Ada jeda lagi di sini untuk beberapa detik, sebelum kemudian dia meneruskan.

"Menurut suamiku," katanya, "aku nggak keren. Tapi menurut aku, aku keren banget. Dia nggak suka baca buku, nggak suka kata-kata indah, nggak suka ngobrol serius; selalu nggak tahu lagu apa yang aku putar setiap hari, selalu nggak mau tahu juga apa yang lagi aku rasain."

Dia nggak tahu Ernest Hemingway, nggak tahu Albert Camus, nggak tahu Dostoevsky, nggak tahu Anton Chekhov, nggak tahu Etgar Keret, nggak tahu Paulo Coelho, nggak tahu Gabriel Garcia Marquez, nggak tahu Haruki Murakami, nggak tahu Knut Hamsun, dan sebagainya. Dia nggak tahu penulis-penulis dunia yang aku tahu dan suka.

Dia banyak nggak tahunya, Kim. Dan menurut aku dia nggak keren. Sama sekali nggak keren, sama sekali nggak keren, sama sekali nggak keren, dan sama sekali nggak keren. Aku ingin bilang seperti itu sebanyak mungkin dan dia betul-betul nggak keren.

Dan satu lagi, dia nggak suka pakai sepatu. Aku salah nggak menuntut dia buat menyukai apa yang aku suka?"

"Aku nanya dulu," kata saya. "Apa yang bikin kamu akhirnya mutusin buat nikah sama dia?"

"Karena kelepasan," katanya. "Terus punya anak."

Itu adalah alasan yang klise.

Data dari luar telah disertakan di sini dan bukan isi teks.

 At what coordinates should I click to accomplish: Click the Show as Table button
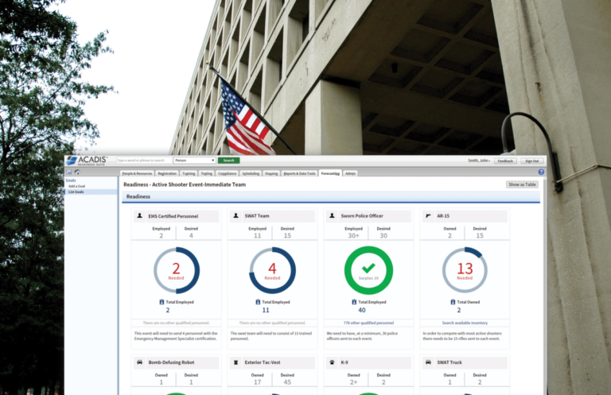pos(522,184)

Dan untuk yang ini, saya sama sekali tidak kaget atau mendadak terjengkang ketika mendengarnya.

"Aku rasa kamu nggak perlu menuntutnya buat menyukai apa yang kamu suka," kata saya akhirnya. "Kamu nggak bisa mengubah orang lain."

"Eh!" katanya, dia kelihatan sedikit naik pitam, "emang orang sampai mati nggak bisa berubah, ya?!

"Maksudku, kita nggak benar-benar bisa mengubah orang lain. Biasanya, orang itu akan berubah kalau kita sudah tidak lagi berusaha untuk mengubahnya, atau kalau kita sudah berhenti menuntutnya untuk berubah."

Tetapi, apa boleh buat, itu adalah hal yang memang lazim kita lakukan ketika kita menjadi bagian hidup dari seseorang. Kita menginginkan orang itu berubah sesuai kehendak kita, dan kita mungkin menyibukkan diri untuk mengubah orang itu, kemudian kita menjadi jengkel ketika orang itu tidak bisa berubah.

Dan itu mungkin juga terjadi dalam pergaulan kita sehari-hari bersama teman-teman kita. Mungkin kita memiliki salah satu teman yang menjengkelkan, lalu kita meminta mereka untuk berhenti menjadi menjengkelkan, lalu kita menjadi jengkel ketika mereka tetap menjengkelkan.

Kebanyakan dari kita, mungkin memang suka menyibukkan diri untuk mengubah orang lain, bukannya menyibukkan diri untuk mengubah diri sendiri. Atau mungkin kita justru melakukan keduanya: menyibukkan diri untuk mengubah diri sendiri dan orang lain.

Tetapi hidup ini—selain berengsek—penuh dengan hal yang paradoks. Contoh, Anda mendapati diri Anda membutuhkan seseorang, kemudian seseorang yang Anda butuhkan, biasanya, akan mendapati dirinya tidak membutuhkan Anda, atau tidak butuh-butuh amat ke Anda.

Itulah kenapa penting kita memiliki rasa bahwa kita tidak membutuhkan siapa pun, kecuali diri kita sendiri.

Contoh lainnya. Kita mungkin bisa bereksperimen dalam hal mencari pekerjaan, tetapi dalam keadaan kita tidak membutuhkan pekerjaan sama sekali. Mungkin kita akan mudah mendapatkan pekerjaan ketika kita justru tidak membutuhkannya sama sekali. Siapa tahu?

Dan ini serupa dengan seorang pria yang ingin memiliki seorang wanita yang dia dekati. Biasanya, dia akan cenderung gagal ketika mendekati wanita karena ingin memilikinya, dan justru akan cenderung berhasil ketika dia mendekatinya bukan karena ingin memilikinya.

Sekali lagi, hidup ini penuh dengan hal yang paradoks. Ada banyak contoh lainnya yang bisa kita temukan dalam pengalaman-pengalaman kita.

Dan dalam konteks tulisan ini, mungkin kita akan sepakat dengan apa yang dinyatakan oleh seseorang—saya tidak tahu siapa namanya—di dalam blognya yang berjudul Botschaften von Gott. Setidaknya, kita mungkin akan sepakat secara intuitif, dan pernyataannya berbunyi seperti ini: "Perubahan terjadi, ketika kita tepat berhenti ingin mengubah orang lain."